Playwright: Timothy Findley. At: Chicago Shakespeare Theater (Navy Pier). Tickets: 312-595-5600; www.chicagoshakes.com/rex; $44-$75. Runs through: Jan. 22
It's 1601 and Elizabeth I has reigned for 43 years. An old 70, she uses lead-based make-up to cover smallpox scars and she wears a wig the color of her hair at 20. Former royal favorite Robert Devereux, Earl of Essex, will be executed at dawn and only Elizabeth, whom he betrayed, can save him. What does she do? She spends the night in the royal barn with Shakespeare and his actors after a command performance at the palace.

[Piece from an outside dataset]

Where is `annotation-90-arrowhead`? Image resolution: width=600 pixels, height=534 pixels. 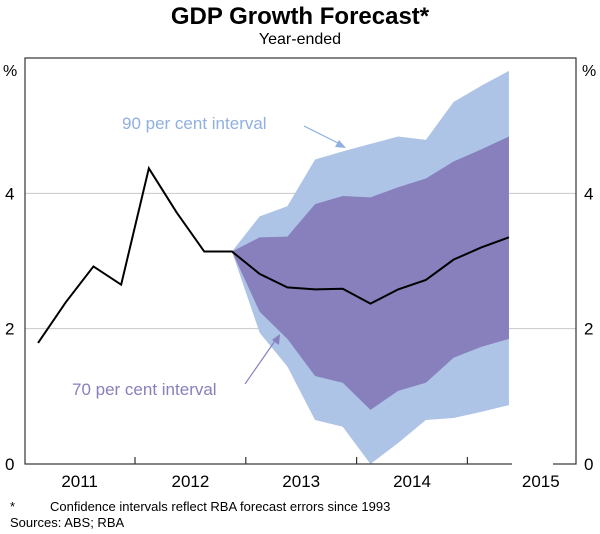
annotation-90-arrowhead is located at coordinates (340, 144).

Elizabeth is peremptory, petty and not very likeable in an age when English monarchs held nearly absolute power. By the end of the play you understand why and come to pity her as Elizabeth's self-conflict is revealed: the private womanly Bess, who can give her heart, and the public imperious majesty who must have "the stomach of a king, and a King of England, too," as she actually said. Devereux captivated both Elizabeths, although it's highly doubtful they had a physical relationship, as the play suggests. When Devereux (who never appears) is executed, Elizabeth lets loose a howl of pain and loss that is heart-breaking. However, it takes a long time to get there: Well passed intermission, one questions why one should care for her at all.
Canadian author Timothy Findley's decade-old play stretches historical truth to the breaking point, but it's the sort of play audiences love. Think The Madness of King George or The Lion in Winter (or Shakespeare's history plays, for that matter). Like them, Findley takes a contemporary view of his characters, especially in Elizabeth's antagonist. It's not the benign and avuncular Shakespeare, whom the real Elizabeth met several times, but fictional actor Ned Lowenscroft, who plays the leading ladies in Shakespeare's troupe. He's openly gay (a capital crime at that time) and dying of "the pox" (syphilis), which is a neat stand-in for AIDS. With nothing to lose, Lowenscroft challenges the Queen to unlock her inner womanhood while she, in turn, confronts his femininity.
As directed by Barbara Gaines, queen and commoner are portrayed in astonishing and believable performances by Diane D'Aquila and Steven Sutcliffe, abetted by exceptional costume, make-up and wig effects (Elizabeth was nearly bald at 70, and when she removes her wigWow!).
A dozen veteran Chicago players provide worthy support mostly as members of Shakespeare's acting troupe, among them Kevin Gudahl (Shakespeare), Bradley Armacost (aging actor Percy Gower), Mary Ann Thebus (costume mistress Kate Tardwell) and Andrew Rothenberg (leading man Jack Edmund). Daniel Ostling's beamed barn set is massive, yet all but smells of horses and hay in its rich detailing. Mariann S. Verheyen's costumes are prize-worthy, from Elizabeth's spectacular gown to the none-too-clean hose-and-doublets of the troupers.